• To do: Begin at the line containing "Where should I click to: Click the Mach" in the data below and go on through the line containing "Viewport: 700px width, 540px height.", repeating each line exactly; include both ends and no other line.

• Records contained in a dataset:
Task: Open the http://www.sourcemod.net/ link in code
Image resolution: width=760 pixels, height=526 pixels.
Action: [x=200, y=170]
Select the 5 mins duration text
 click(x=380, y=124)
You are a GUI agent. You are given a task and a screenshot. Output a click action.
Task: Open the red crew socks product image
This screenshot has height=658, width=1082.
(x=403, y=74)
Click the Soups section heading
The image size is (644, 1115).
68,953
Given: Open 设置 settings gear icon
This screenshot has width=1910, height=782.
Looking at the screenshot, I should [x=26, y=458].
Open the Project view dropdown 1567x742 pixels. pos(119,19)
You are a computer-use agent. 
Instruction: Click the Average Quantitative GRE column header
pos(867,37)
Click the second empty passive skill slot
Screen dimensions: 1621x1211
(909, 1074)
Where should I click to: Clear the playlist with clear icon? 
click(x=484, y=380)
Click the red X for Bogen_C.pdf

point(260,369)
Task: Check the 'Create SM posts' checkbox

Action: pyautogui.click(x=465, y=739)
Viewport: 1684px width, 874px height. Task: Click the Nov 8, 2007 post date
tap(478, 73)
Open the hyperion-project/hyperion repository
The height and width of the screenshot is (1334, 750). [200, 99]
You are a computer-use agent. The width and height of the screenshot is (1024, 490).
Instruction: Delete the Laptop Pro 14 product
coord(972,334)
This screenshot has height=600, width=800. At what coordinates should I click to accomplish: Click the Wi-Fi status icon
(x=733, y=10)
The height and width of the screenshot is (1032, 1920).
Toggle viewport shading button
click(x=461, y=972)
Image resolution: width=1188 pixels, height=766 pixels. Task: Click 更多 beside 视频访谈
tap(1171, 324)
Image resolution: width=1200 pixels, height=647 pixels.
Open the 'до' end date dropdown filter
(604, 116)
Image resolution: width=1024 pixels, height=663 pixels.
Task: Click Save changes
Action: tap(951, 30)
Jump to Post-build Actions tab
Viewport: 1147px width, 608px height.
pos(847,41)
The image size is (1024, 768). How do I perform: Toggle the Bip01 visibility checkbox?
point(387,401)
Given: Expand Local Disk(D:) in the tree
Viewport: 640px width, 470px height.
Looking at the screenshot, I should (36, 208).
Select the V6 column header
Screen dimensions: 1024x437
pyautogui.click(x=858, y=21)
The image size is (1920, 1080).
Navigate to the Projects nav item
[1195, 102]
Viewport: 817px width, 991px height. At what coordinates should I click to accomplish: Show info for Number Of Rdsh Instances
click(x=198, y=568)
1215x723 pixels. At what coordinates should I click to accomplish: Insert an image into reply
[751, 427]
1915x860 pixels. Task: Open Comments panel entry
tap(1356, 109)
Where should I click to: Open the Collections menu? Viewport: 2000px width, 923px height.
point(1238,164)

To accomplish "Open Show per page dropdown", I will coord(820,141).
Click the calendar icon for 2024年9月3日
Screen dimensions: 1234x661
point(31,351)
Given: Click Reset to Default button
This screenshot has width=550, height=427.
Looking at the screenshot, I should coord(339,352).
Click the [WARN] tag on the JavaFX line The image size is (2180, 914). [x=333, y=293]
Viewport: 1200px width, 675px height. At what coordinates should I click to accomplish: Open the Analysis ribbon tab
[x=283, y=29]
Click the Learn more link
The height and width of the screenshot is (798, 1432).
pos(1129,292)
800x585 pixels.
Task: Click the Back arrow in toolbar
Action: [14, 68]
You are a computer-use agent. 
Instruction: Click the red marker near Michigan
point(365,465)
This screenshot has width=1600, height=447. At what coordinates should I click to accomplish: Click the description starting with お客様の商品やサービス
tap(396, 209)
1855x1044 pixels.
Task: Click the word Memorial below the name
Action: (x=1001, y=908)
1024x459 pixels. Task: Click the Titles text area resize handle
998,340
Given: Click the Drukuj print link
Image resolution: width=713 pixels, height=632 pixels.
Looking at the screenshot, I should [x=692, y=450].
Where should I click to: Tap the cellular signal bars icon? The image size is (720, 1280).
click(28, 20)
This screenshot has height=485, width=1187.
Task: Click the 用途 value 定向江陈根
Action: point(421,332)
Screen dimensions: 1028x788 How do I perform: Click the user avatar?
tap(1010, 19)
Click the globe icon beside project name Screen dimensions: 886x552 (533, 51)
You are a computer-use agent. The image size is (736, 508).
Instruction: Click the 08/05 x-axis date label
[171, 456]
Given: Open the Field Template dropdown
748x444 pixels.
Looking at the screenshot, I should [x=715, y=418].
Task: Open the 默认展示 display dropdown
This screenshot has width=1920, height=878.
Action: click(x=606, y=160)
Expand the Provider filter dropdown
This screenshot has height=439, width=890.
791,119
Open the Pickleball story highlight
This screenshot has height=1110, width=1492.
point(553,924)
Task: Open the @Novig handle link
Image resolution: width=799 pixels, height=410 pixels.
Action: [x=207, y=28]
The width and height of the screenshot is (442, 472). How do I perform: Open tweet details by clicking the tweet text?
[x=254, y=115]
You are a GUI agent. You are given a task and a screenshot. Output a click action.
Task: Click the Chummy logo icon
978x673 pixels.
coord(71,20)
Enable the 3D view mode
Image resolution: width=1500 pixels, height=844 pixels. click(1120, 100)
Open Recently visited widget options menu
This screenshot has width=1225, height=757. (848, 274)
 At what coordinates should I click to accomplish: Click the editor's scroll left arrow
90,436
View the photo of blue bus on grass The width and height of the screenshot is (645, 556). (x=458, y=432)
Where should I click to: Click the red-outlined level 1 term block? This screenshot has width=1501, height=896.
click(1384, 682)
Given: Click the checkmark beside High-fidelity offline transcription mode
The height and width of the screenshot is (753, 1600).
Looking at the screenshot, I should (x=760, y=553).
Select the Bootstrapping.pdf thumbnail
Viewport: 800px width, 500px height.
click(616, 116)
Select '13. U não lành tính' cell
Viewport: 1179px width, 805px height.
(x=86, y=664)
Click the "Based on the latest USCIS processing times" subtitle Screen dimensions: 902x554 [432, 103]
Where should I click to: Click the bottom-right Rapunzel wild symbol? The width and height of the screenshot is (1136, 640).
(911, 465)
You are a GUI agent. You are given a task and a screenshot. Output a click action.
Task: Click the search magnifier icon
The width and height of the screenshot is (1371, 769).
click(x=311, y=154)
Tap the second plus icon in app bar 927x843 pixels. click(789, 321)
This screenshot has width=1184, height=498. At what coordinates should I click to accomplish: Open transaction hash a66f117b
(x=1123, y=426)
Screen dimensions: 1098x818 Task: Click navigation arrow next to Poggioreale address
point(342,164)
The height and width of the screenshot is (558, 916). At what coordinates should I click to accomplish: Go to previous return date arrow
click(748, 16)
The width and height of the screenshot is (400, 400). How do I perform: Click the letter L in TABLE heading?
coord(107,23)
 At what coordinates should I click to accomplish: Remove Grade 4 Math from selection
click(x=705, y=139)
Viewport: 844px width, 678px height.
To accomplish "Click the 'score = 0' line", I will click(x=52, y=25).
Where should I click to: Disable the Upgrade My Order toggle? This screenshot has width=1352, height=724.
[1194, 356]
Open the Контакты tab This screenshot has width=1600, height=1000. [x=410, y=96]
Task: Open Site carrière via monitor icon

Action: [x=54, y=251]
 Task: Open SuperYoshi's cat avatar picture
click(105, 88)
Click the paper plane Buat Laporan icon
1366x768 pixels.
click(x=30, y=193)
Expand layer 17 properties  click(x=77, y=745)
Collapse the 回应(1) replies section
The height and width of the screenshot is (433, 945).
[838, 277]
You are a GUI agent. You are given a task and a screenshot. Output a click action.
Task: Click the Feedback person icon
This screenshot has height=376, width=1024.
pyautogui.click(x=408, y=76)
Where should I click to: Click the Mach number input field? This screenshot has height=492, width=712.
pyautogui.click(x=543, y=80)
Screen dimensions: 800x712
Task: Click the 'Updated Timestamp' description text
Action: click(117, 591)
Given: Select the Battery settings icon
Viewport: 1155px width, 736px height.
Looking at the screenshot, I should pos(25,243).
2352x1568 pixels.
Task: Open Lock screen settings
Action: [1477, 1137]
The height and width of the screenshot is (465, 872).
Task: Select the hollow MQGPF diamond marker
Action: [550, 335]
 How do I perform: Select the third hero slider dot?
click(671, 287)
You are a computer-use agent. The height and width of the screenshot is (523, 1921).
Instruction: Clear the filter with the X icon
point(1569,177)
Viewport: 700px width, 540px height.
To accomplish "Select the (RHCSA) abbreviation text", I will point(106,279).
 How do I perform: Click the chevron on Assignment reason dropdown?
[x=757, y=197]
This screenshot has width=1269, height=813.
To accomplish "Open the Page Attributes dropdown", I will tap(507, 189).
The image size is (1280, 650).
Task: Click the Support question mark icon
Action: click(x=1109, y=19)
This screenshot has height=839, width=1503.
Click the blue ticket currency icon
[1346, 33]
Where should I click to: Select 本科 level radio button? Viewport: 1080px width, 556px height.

• Result:
Where should I click to: Click the Mach number input field? This screenshot has height=492, width=712.
pyautogui.click(x=543, y=80)
Screen dimensions: 800x712
Task: Click the 'Updated Timestamp' description text
Action: click(117, 591)
Given: Select the Battery settings icon
Viewport: 1155px width, 736px height.
Looking at the screenshot, I should pos(25,243).
2352x1568 pixels.
Task: Open Lock screen settings
Action: [1477, 1137]
The height and width of the screenshot is (465, 872).
Task: Select the hollow MQGPF diamond marker
Action: [550, 335]
 How do I perform: Select the third hero slider dot?
click(671, 287)
You are a computer-use agent. The height and width of the screenshot is (523, 1921).
Instruction: Clear the filter with the X icon
point(1569,177)
Viewport: 700px width, 540px height.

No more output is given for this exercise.